Hi Javier, Thanks for the reply!
Reading the other BTS bug you linked, my understanding of the DFSG (and the commonly accepted interpretation) is the same as Ansgar supplied there: * Clause #1 covers re-distribution - must be redistributable freely as part of a collection of software. * Clause #6 covers 'use' - must be able to be used in all 'fields of endeavor'. That means there can be no conditions limiting use to a particular environment, it must be permitted for Commercial Use, Government, Military, Education, Home, etc. That has been the commonly accepted interpretation for a long time, hence why you've been told by several people that the Artistic License isn't considered to be in conflict witeh the DFSG for Debian.
DFSG #6 warrants use in any field of endeavor. The outcome is either software can be sold, both modified and unmodified, or it is non-free.

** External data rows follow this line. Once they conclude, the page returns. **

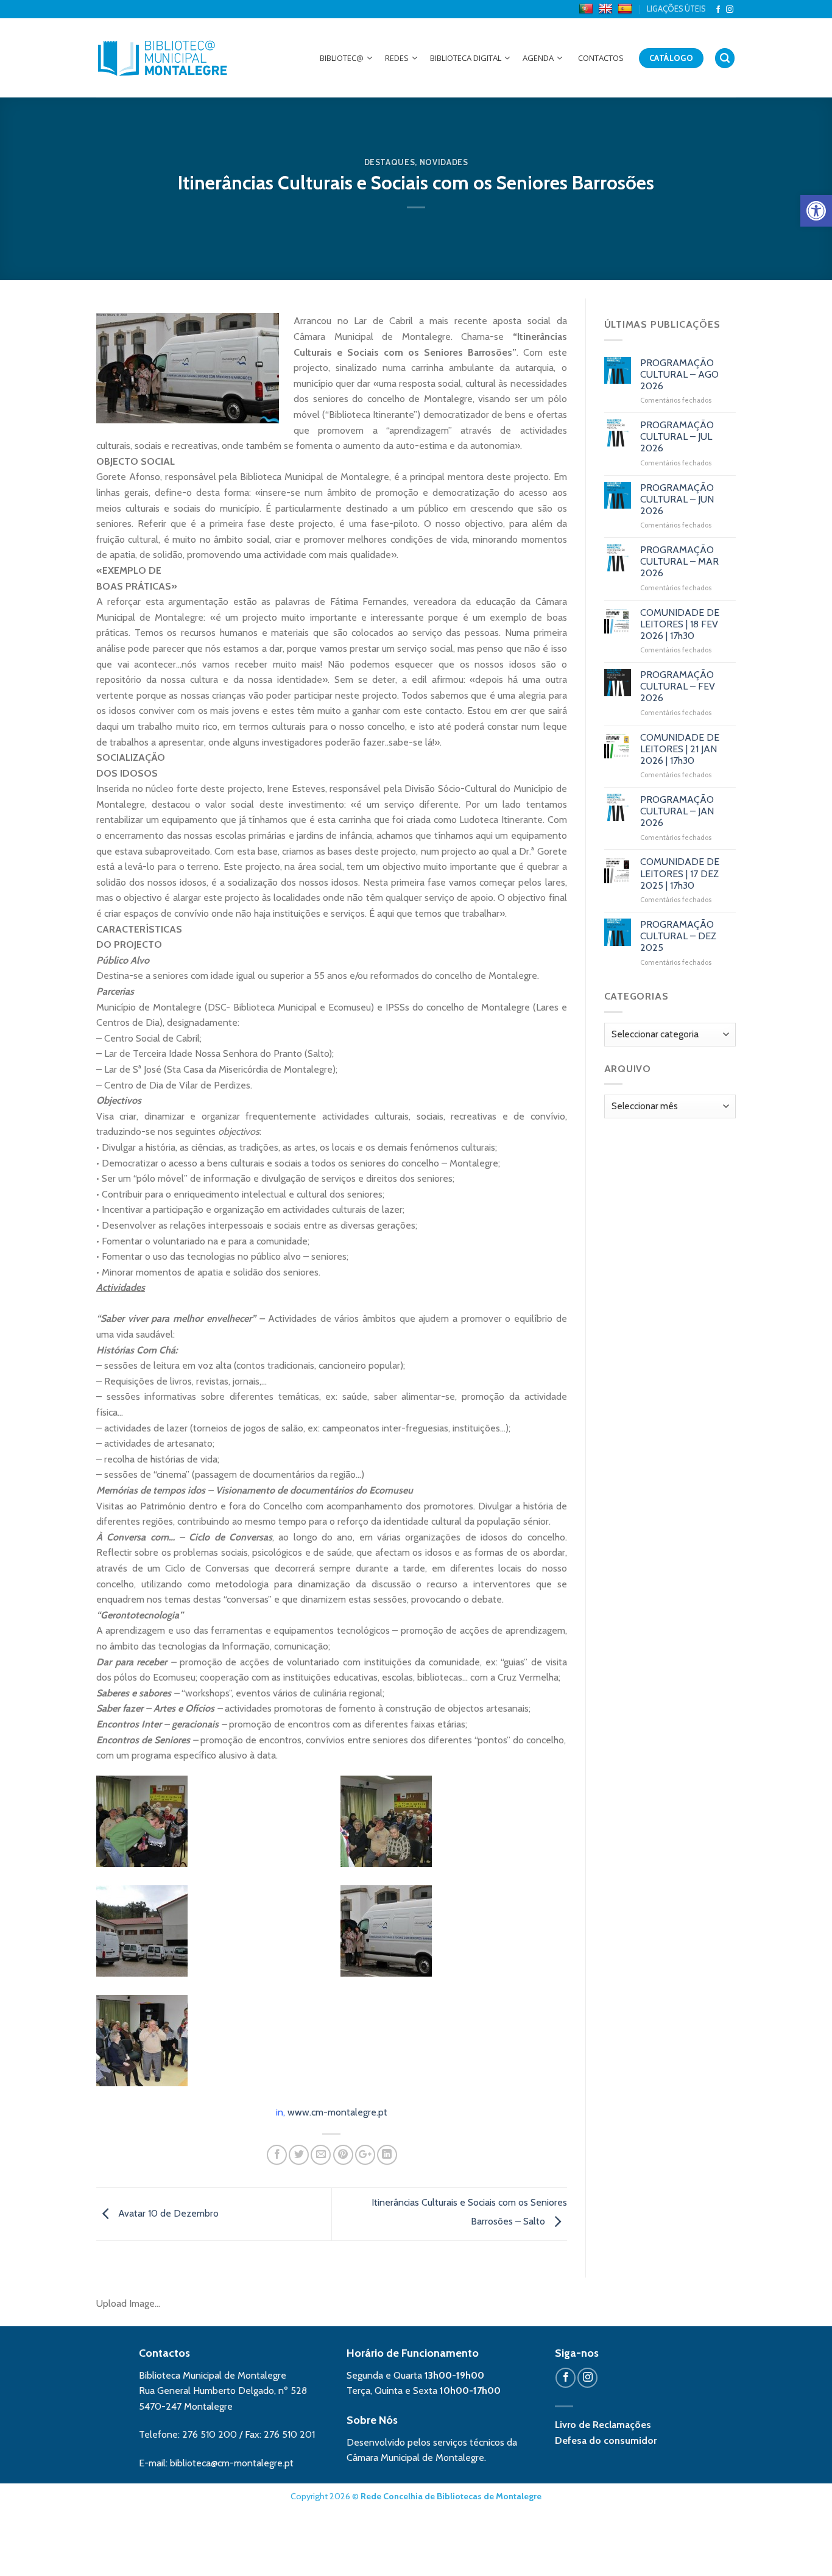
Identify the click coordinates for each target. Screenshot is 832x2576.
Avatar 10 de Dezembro (167, 2213)
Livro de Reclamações (603, 2424)
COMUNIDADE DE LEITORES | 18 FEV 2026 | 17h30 (679, 624)
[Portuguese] (587, 9)
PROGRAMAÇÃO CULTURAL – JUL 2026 (677, 436)
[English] (607, 9)
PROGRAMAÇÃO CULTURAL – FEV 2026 (677, 686)
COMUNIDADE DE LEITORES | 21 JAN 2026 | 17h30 (679, 749)
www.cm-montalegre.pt (337, 2112)
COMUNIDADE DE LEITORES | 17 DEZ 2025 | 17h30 (679, 873)
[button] (816, 211)
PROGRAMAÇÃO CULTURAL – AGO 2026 (679, 374)
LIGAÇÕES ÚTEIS (676, 8)
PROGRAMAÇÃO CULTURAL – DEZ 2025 (678, 936)
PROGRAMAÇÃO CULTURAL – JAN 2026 (677, 811)
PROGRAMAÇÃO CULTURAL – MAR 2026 (679, 561)
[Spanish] (626, 9)
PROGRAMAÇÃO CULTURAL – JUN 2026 (677, 499)
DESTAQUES (389, 162)
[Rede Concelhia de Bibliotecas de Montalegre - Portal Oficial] (163, 57)
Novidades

Under the FSF non-free test, sure. But Debian Guidelines are not always in line with FSF, and your interpreation of DFSG#6 is different than the commonly accepted one. Debian considers 'Use' to mean 'Actual literally use and operate'. The examples following DFSG#6 supports this common interpretation, as does the very existence of DFSG#1. 'Distribution' and 'Actual Use' are defined in separate clauses and are presented as separate concepts. This is why Debian officially considers the Artistic License 1.0 DFSG-free, even if the FSF classes it as a non-free license. Kind regards, Ender Former Co-Lead ScummVM Project -- PS - this is getting a bit off-topic, but in regards to the reasons you provided to encourage permissive commercial individual sale... I would agree with you wholeheartedly if your first three points didn't start with the word 'selling' - 'Distributing' or 'Promoting' would fit all of those just as well :P Sadly (and perhaps I'm missing something obvious), but I don't get how any of the example outcomes you provid would require (or even benefit!) from permissive Individual Sale. Examples #1, #2 and #4 would seem to be better served by a collection or curated 'best of' in aggregate (as permitted by DFSG#1). Most of those outcomes are pretty normal & desired goals, that both Free Software and Indie developers already achieve via existing means of cross-promotion and of course efforts from their respective communities. Some of the smaller indies I personally know have literally had their whole marketing campaigns designed and ran by their core community/fans simply because someone on a forum pointed out not enough people knew about their game. Meanwhile, if a user just brought a individual game commercially for 'consumption', they are more likely to come into exposure with the Free Software community, nor learn about the history of the game or other content and creators.